How to cite this paper
La Fontaine, Robin, and John Francis. “The Impossible Task of Comparing CALS Tables.” Presented at Balisage: The Markup Conference 2022, Washington, DC, August 1 - 5, 2022. In Proceedings of Balisage: The Markup Conference 2022. Balisage Series on Markup Technologies, vol. 27 (2022). https://doi.org/10.4242/BalisageVol27.LaFontaine01.
Balisage: The Markup Conference 2022
August 1 - 5, 2022
Balisage Paper: The Impossible Task of Comparing CALS Tables
Robin La Fontaine
Robin La Fontaine is the founder and CEO of DeltaXML. His background includes
computer aided design software, and he has been addressing the challenges and
opportunities associated with information change for many years. DeltaXML tools
are now providing critical comparison and merge support for corporate and
commercial publishing systems around the world, and are integrated into content
management, financial, and network management applications supplied by major
players. Robin studied Engineering Science at Worcester College, Oxford, and
Computer Science at the University of Hertford. He is a Chartered Engineer and
member of the Institution of Mechanical Engineers. He has three adult children,
four grandchildren, and never finds quite enough time for walking, gardening and
woodworking.
John Francis
After a brief career as an Archaeologist, John Francis has had a long career in
Computing working on many bleeding edge technologies from distributed multi-media
office systems to the first portable GUI frameworks and one of the first
UK internet shops. At DeltaXML, John is the lead R&D developer responsible for
many of our new comparison algorithms. John’s ambition is to return to digging
sometime when he can afford it.
Copyright © 2022 DeltaXML Ltd. All Rights Reserved.
Abstract
Finding out what has changed in a CALS table is remarkably complicated. Some
variant of the CALS standard is often used to represent tabular data in XML, but it
permits considerable flexibility in the form of headers, footers, and spans.

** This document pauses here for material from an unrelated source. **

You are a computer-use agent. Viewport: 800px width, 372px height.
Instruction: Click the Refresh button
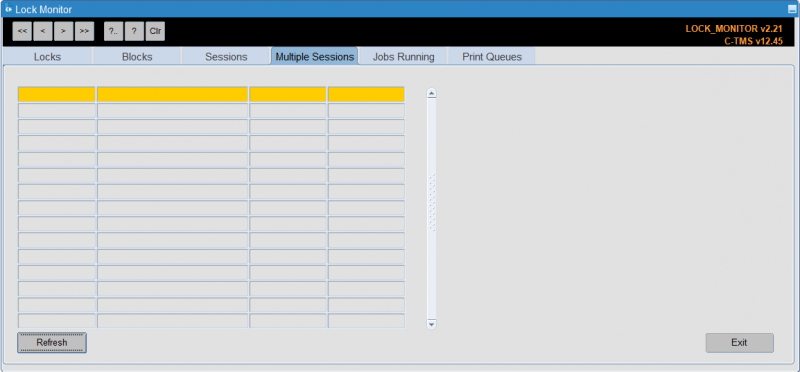[x=52, y=342]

Additional complexity arises when authors use empty columns for layout or use column
or row spans specified in unusual ways, or when applications simply do not follow
the standard. In practice, comparing CALS tables directly is impossible. But maybe
that is OK if all we need is a clear representation of the changes. And if we can
represent them in a CALS table!
Table of Contents
- Introduction and Background
- What do Humans see when tables change?
- What do tables look like in XML?
- What happens if we take a standard XML comparison approach to tables?
- Building a content based approach
- How do the results of the two approaches compare?

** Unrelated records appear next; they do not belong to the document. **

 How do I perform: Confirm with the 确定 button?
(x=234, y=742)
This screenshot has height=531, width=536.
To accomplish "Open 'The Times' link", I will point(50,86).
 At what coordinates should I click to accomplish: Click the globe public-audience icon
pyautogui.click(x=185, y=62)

- Different types of user, table variations and future challenges
- Conclusions
Introduction and Background
Representing information in tabular form is not new. Prior Walcher was Prior of Great
Malvern Priory way back in 1100, he was an astrologer and mathematician, and with
his
astrolabe (a clever device for measuring angles) created many tables showing the
position of the moon and other heavenly bodies. So we find tables in ancient literature
as well as modern technical manuals, data sheets, books and articles. Inevitably these
tables are revised and changed, and these changes need to be identified for review
or
even so that changes can be published, as is the case now for ISO standards which
are
now available not just as ‘Version X’ but as a red-lined document showing changes
between ‘Version X’ and ‘Version X+1’. This is much more useful for someone who is
familiar with Version X, perhaps having just spent two years implementing it.

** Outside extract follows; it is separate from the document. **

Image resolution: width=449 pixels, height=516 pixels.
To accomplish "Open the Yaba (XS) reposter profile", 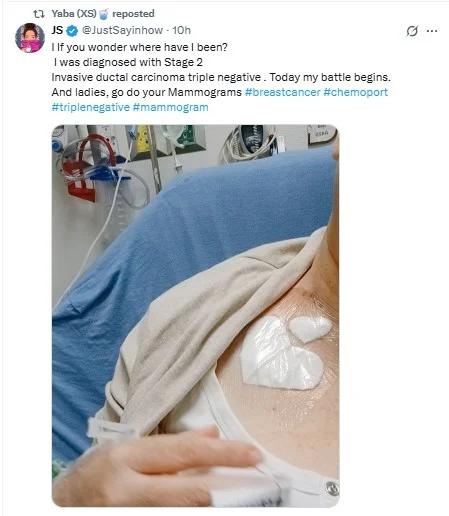I will coord(74,14).
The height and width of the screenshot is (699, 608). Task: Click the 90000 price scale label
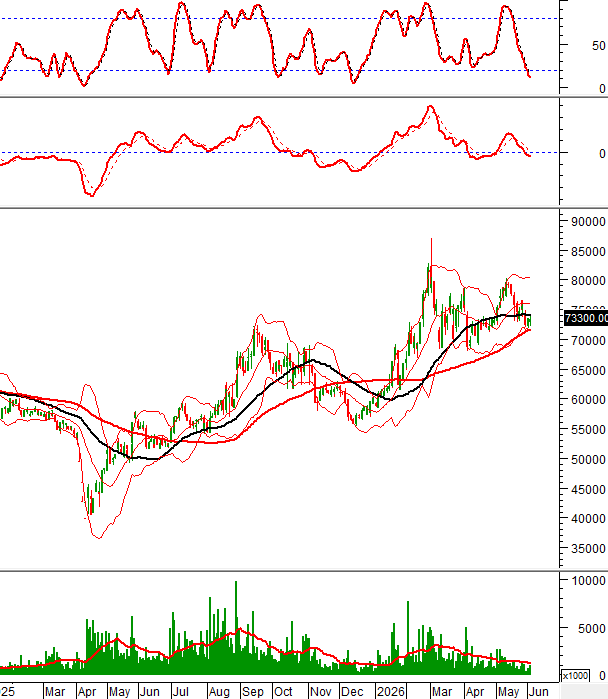[x=588, y=222]
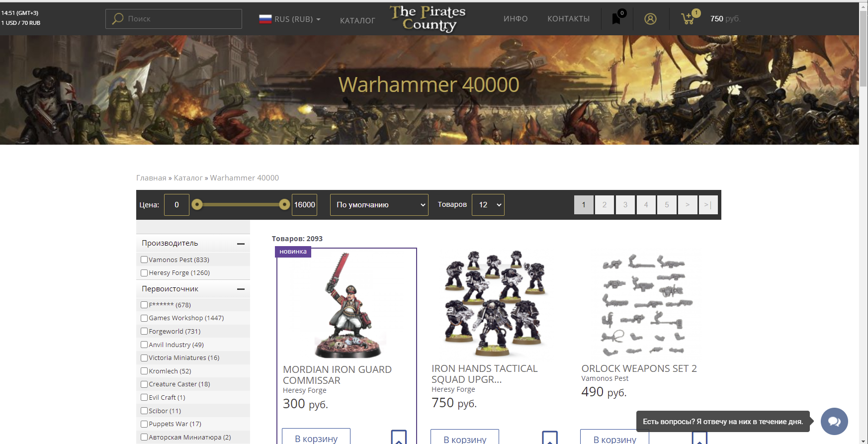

However, it is not trivial to determine what has changed in a table, and then not
trivial to represent that change in a way that is easily understood. First, therefore,
we will look at how a human views change to tables before moving on to looking at
change
in CALS tables themselves.
The CALS table format for XML is one that is widely used and very capable, and it
has
been in use for many years. It is capable, but complex. We will briefly describe its
capabilities before moving on to the challenges of finding change between two tables
that, ideally, have the same basic structure but in reality can be very different
in
structure and content.
How should we approach XML table comparison? Since the table is represented in XML,
and we can align, compare and represent changes in XML, the obvious approach is to
compare the XML and then transform the delta into a new table showing changes. We
will
see that this approach works well when the tables have identical structure but it
soon
hits problems when the structure is different: when we add in the complexities of
column
ordering and column and row spans, we soon discover what can only be described as
an
impossible problem when approached from the comparison of the XML itself.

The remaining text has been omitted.